Sometimes it takes months to complete the process! People are less and less willing to participate.
Here are a few ideas and best practices that emerged from our discussion:
Training: everyone in the design team to be formally trained in the FMEA method. Clearly understanding the scope of the FMEA and not confusing it with hazard analysis is important.
Planning: define the boundary of an FMEA, whether at the system, sub-system or component level. Plan ahead to outline a hierarchy and your approach to linking different FMEAs.
Right tool for the right job at the right time: do not mix failure analysis with hazard analysis. Select the most appropriate type of technique at different stages of the design and development cycle. A high level preliminary hazard analysis (PHA) may be sufficient at an early stage. More sophisticated techniques such as Fault Tree Analysis (FTA) and Event Tree Analysis ETA) should be used at a later stage.
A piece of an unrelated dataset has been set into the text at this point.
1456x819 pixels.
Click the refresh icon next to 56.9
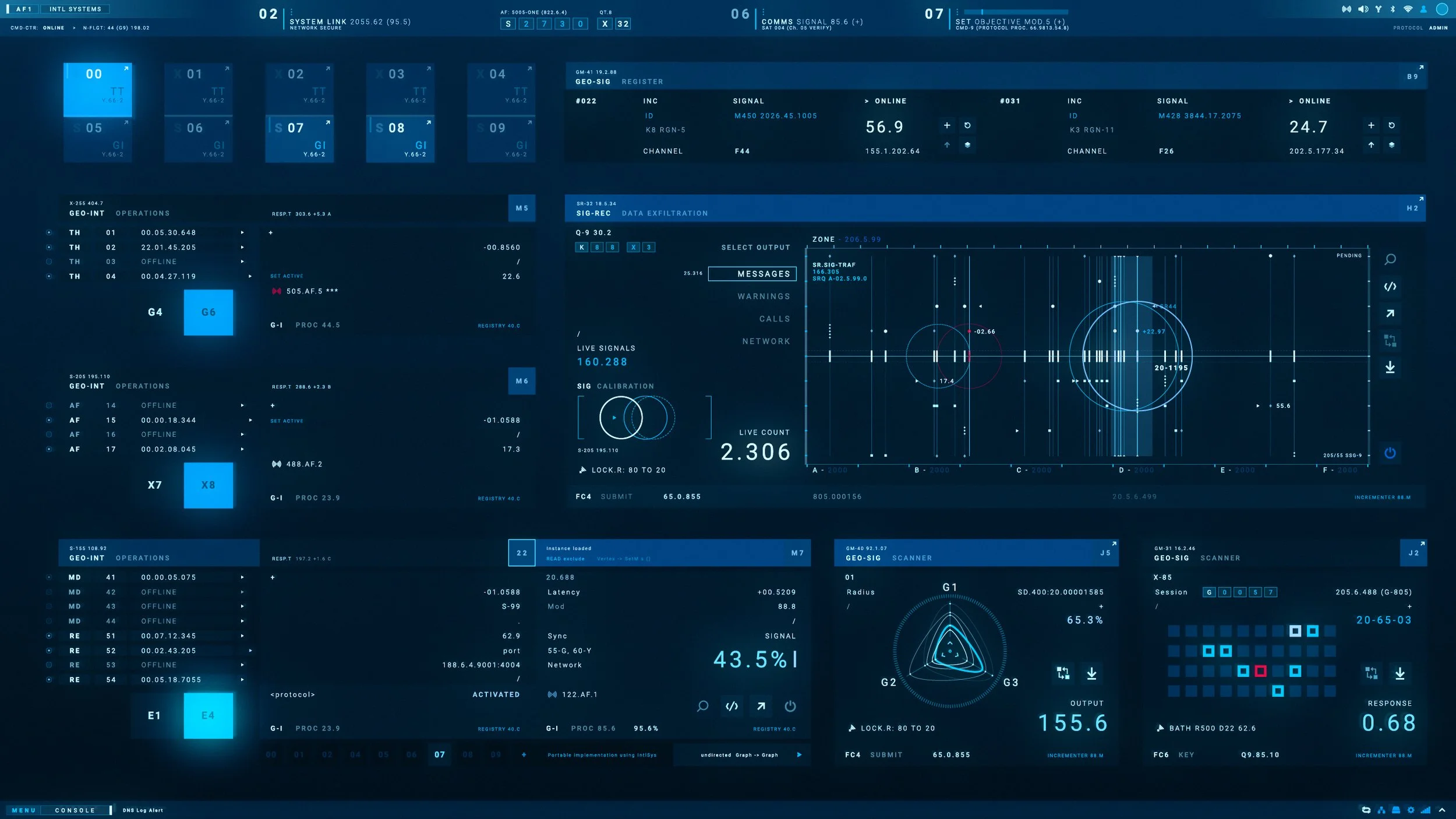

Linking each failure mode to one or more potential hazards is a good way to build a connection among different techniques.
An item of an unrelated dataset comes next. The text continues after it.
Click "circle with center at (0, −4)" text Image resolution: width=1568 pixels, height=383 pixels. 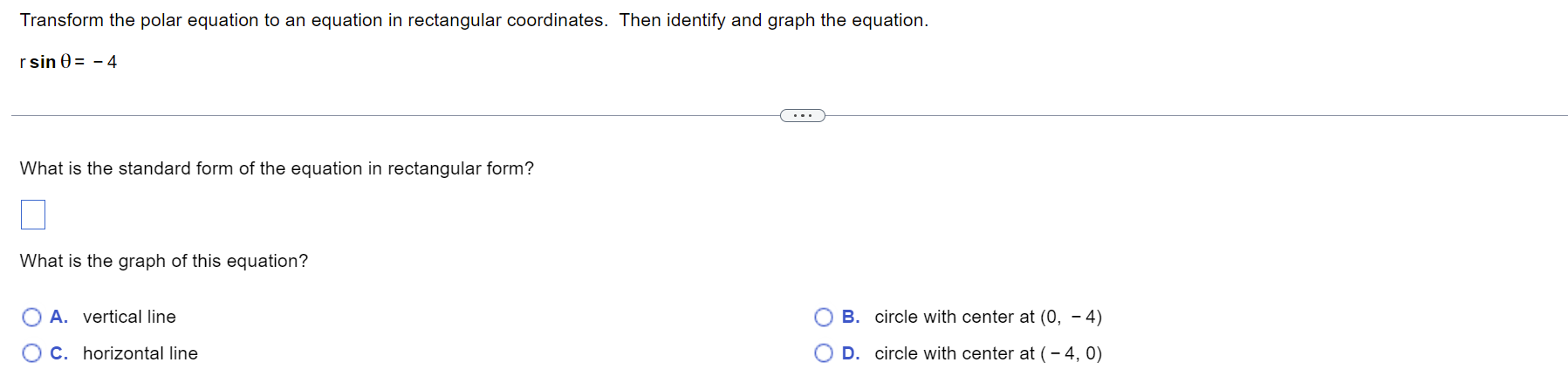tap(989, 317)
Process: establish a documented and validated process for risk analysis. This process provide guidance for using the right tool for the right job at the right time.
Communication: educate your management. There will always be pressure to move fast. Find a way to clearly communicate trade-offs and consequences of your decisions. It is safer to go little slow and do it right.
About Roger Hill
Roger Hill is is a Mechanical Engineer with extensive experience in design, development, manufacturing and ongoing sustainability of medical devices. He started his career in the defense industry and later moved to the medical device industry in the early 1990s. His expertise includes design controls, verification and validation of hardware, manufacturing operations and process validation. He also mentors and teaches classes for biomedical and mechanical engineering students at the University of Texas at Dallas. .
About Let’s Talk Risk with Dr. Naveen Agarwal
Let’s Talk Risk with Dr. Naveen Agarwal is a weekly live audio event on LinkedIn, where we talk about risk management related topics in a casual, informal way. Join us at 11:00 am EST every Friday on LinkedIn.
Disclaimer
Information and insights presented in this article are for educational purposes only. Views expressed by all speakers are their own and do not reflect those of their respective organizations.
IEC 60812:2018: Failure Modes and Effects Analysis (FMEA) is a systematic method of evaluating an item or process to identify the ways in which it might potentially fail, and the effects of the mode of failure upon the performance of the item or process and on the surrounding environment and personnel.
ISO 14971:209: Risk analysis involves systematic use of available information to identify hazards and to estimate the risk. In the context of medical device safety, risk is defined as the combination of the probability of occurrence of harm and the severity of that harm.
In his book Hazard Analysis Techniques for System Safety, Clifton Ericson presents 33 different techniques organized in 7 different types. According to the International System Safety Society (ISSS), there are over 100 different techniques suitable for hazard analysis.
Some good points made by Roger Hill. Lack of training and overcomplicating the process are often the main reasons for delayed or improper risk assessments.